RDE in Simulation Saves Time and Money
Real-world testing of Real Driving Emissions (RDE) requires significant expenditure on staff, vehicles and test equipment, and takes time. The nature of real-world traffic and weather means that it is impossible to repeat test conditions reliably, so it becomes very expensive to achieve a statistically significant test result.
By using a simulator with rFpro and realistic swarm traffic, for example SUMO or PTV-Vissim, deterministic tests may be conducted in reproducible conditions including accurately modelled weather and traffic but, critically, with a human driver in control of the test vehicle.
Virtual RDE Testing
Virtual testing has become a central part of vehicle development. Used effectively, it enables critical decisions to be made early in an engineering program, prior to hardware, before committing to significant financial investment. Compared to testing an actual vehicle, it also offers the scope to evaluate the effects of a much wider range of possibilities under repeatable conditions, without weather or traffic variations. However, where human driver input is required, virtual testing is of little value unless that driver responds to the test scenario in exactly the same way as they would do in a ‘real world’ situation.
Human Drivers in Simulation
Creating a fully convincing virtual environment, in which a driver feels totally immersed, enables driver-in-the-loop (DIL) testing with a driving simulator to be used, for the first time, in areas where human reaction to a situation affects the vehicle’s behaviour. One such area, not previously associated with simulators, is emissions testing, because when RDE tests take the place of today’s artificial rolling road test cycles, variations between different drivers will significantly influence the results obtained.
The need to ensure, in advance, that a vehicle will achieve the target results during RDE testing threatens to add significant additional cost to the typical development program. Understanding driver-influenced variables, such as poor throttle modulation when cruising, or failure to anticipate traffic slowing down ahead, will be central to optimising the calibration of the vehicle. Quantifying the influence of driving habits on emissions is difficult and time consuming using on-road testing, but software developed by rFpro for DIL simulators creates a sufficiently high level of realism that drivers behave in a representative way. This gives manufacturers the necessary confidence that a car’s virtual emissions performance, in the hands of a human driver using the simulator, will be equivalent to its ‘real world’ results.
The introduction of RDE tests adds another level of complexity to vehicle testing, with emissions influenced by driving style and road conditions. The ability to evaluate the vehicle’s behaviour under repeatable laboratory conditions using drivers of different abilities and habits, in order to maximise confidence ahead of approval testing, can provide a massive saving in cost and time. AVL estimates that over 30 percent of the costs incurred in developing driving attributes could be saved by frontloading the engineering activity on a DIL simulator with subjective feedback.

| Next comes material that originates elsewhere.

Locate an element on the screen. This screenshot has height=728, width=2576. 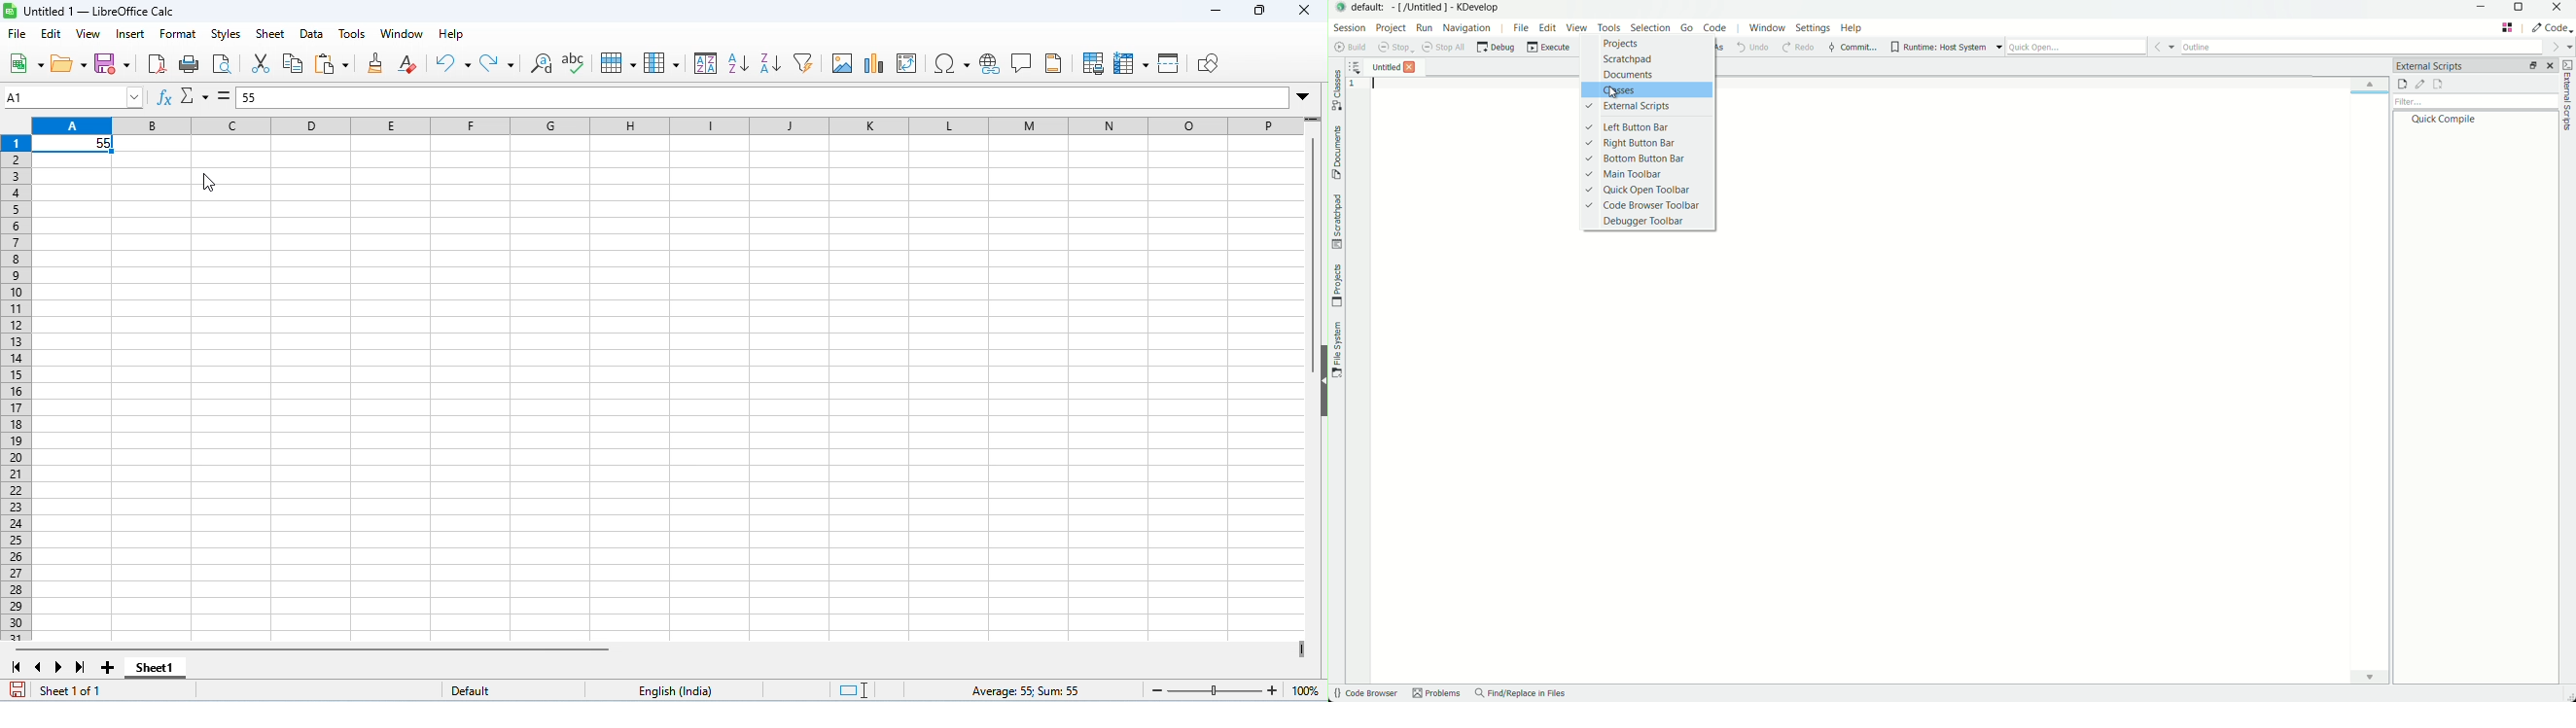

Using Vehicle Dynamics capable Simulators for RDE
Historically, driving simulators have reacted too slowly to driver input to deliver the realism necessary to trigger driver behaviour that is fully representative of ‘real world’ driving. rFpro’s software provides unprecedented realism when used with the latest generation of lighter motion platforms with faster responses. It does this through the use of lag-free high resolution graphics and finely detailed road surface models faithfully recreating cambers, gradients, bumps and potholes.
rFpro customers have linked their driving simulators to both engine and drivetrain dynos, enabling highly repeatable tests to be conducted with a human driver in control. This allows vehicle manufacturers to identify and isolate those aspects of human driving which differ significantly from computer controlled operation, leading to improved accuracy in predicting how the vehicle will ultimately perform in an RDE test. The low variance between results allows statistical methods to be applied and saves time and cost compared to real car testing on public roads or at test facilities.